Google Cloud Global Load Balancer – Deep Dive

When you provision workload in the cloud to serve an application, having a load balancer at the front end of the applications’ tier is almost always a must, to ensure that users’ requests are redirected to the workload instances that have the capacity to serve the request with better performance.

Load balancing in Google Cloud Platform GCP is a fully scalable and redundant managed service offered in different flavors (global external, regional external, regional internal) This article focuses on the global external load balancer. Figure 1 below illustrates the high level architecture of Google global load balancer that will be discussed in more details in this article.

Generally, Load balancing in the cloud offers two main functions:

  • Traffic load balancing or distribution with optional auto scaling capability
  • Auto Healing in case a failed or an unhealthy instance presented in the backend, it can be replaced with a functional one.

Its, obvious from the name this type of LB, it is external (client/user facing) and it’s a global, also, it’s an application layer (HTTP(S)) type of LB. As highlighted in my previous blog “Networking in AWS vs. Google Cloud Platform – Design Considerations” with Google external global load balancer all what you need is a single IP to front end your application stack that cloud be distributed globally without the need to deploy a load balancer per region!

Since the Google global LB is not a single box, it’s not a VM instance and it’s not a cluster, so how does it work and where does it reside?

GCP global LB is constructed of the following components

  • Google global network: Google has over 100 points of presence, and a well-provisioned global network with 100,000s of miles of fiber optic cable, and the global LB is located in many of these POPs, which offer the ability to ingest user traffic into Google’s backbone as close as possible to the source of the traffic request, which offer an optimized experience, as illustrated below:

GCP LB is capable to scale quickly and effortlessly, according to GCP “Cloud Load Balancing is built on the same front-end serving infrastructure that powers Google. It supports 1 Million+ queries per second with consistent high performance and low latency. Traffic enters Cloud Load Balancing through 80+ distinct global load balancing locations, maximizing the distance traveled on Google’s fast private network backbone.”

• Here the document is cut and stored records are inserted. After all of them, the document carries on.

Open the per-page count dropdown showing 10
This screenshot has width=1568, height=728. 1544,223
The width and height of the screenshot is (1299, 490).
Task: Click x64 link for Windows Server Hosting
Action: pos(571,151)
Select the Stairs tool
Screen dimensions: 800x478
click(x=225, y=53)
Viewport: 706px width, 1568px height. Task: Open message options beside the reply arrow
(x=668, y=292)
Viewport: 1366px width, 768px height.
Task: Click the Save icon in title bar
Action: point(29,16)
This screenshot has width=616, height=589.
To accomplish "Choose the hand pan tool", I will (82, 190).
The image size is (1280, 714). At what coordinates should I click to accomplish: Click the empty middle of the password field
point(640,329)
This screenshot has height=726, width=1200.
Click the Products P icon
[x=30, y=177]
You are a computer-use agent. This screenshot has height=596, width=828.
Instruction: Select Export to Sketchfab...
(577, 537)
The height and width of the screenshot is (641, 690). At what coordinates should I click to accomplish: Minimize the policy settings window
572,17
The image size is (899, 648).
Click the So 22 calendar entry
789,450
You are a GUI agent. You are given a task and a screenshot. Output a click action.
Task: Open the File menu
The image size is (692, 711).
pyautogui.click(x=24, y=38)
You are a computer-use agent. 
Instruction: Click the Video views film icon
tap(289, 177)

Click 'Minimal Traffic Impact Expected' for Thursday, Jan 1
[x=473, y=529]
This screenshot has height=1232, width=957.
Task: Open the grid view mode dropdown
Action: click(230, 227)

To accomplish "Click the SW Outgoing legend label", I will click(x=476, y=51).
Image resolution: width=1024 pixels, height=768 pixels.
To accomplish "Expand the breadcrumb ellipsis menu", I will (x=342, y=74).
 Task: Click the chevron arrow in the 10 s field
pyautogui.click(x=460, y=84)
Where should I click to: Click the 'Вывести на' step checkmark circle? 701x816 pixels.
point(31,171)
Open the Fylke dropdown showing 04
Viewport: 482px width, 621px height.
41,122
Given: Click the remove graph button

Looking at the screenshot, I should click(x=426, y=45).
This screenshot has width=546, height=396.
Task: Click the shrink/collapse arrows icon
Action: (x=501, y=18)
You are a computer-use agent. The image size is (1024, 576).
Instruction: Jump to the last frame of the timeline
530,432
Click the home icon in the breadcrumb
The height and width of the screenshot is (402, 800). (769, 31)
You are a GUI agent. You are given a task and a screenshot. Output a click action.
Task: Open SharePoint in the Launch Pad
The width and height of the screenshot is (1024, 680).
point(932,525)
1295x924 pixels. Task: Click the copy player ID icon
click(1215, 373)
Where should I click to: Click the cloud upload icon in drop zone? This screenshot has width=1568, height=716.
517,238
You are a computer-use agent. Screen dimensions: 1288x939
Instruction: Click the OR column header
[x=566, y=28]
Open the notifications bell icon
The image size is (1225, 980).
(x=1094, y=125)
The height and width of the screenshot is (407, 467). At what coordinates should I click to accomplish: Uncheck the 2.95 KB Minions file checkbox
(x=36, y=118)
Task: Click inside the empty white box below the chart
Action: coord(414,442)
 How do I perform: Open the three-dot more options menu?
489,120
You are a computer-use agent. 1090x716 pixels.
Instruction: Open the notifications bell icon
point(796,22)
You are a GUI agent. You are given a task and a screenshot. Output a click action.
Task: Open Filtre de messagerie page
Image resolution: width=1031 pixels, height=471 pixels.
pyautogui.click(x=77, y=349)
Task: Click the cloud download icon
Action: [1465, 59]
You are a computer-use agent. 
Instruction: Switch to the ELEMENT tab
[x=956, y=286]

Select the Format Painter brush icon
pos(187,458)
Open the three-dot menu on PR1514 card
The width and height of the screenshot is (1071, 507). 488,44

  • Software defined load balancing: it is a SDN based LB that can be used by all projects on GCP, its also used by other services such as Google Search and Google Mail. The SDN construct of it, includes the global forwarding rules at the Google global front end to the targeted proxy service. “The global forwarding rule provides a single global IPv4 or IPv6 address (Anycast IP) that you can use in DNS records for your site, and it can only be used with HTTP(S), SSL Proxy, and TCP Proxy load balancing. You can use more than one forwarding rule with a given proxy, so you can have one for IPv4 traffic and another for IPv6 traffic”


Screen Shot 2018-06-06 at 8.15.26 PM

If LB for encrypted traffic (HTTPS), the target proxy requires signed certificate in order to terminate the SSL/TLS session and the proxy will re initiate a new session with the back for the session/request. If the new connection to the back is also encrypted, then the target VM instance need to have a certificate installed as well.

Once, the requested URL is received by the proxy, the URL policy map will be evaluated. Unless its configured for SSL or TCP proxy, it will be sent directly to the backend without URL map check.

  • URL Policy Map: traffic distribution with Google Cloud global external load balancer can be deployed in two main scenarios (or it can be combination of both):
  1. Cross-region load balancer: also known as Proximity based routing, according to GCP: “You can use a global IP address that can intelligently route users based on proximity. For example, if you set up instances in North America, Europe, and Asia, users around the world will be automatically sent to the backends closest to them, assuming those instances have enough capacity. If the closest instances do not have enough capacity, cross-region load balancing automatically forwards users to the next closest region” . With this deployment option, the URL map will only contain the default mapping.
  2. Content-based load balancer, with the visibility of the application layer using HTTP/HTTPs LB functions GCP global LB can provide traffic routing based on URL content, for instance request for certain part of the application like multimedia can be redirect to instances group with higher capacity while traffic distended to static content can be sent to different set of instances.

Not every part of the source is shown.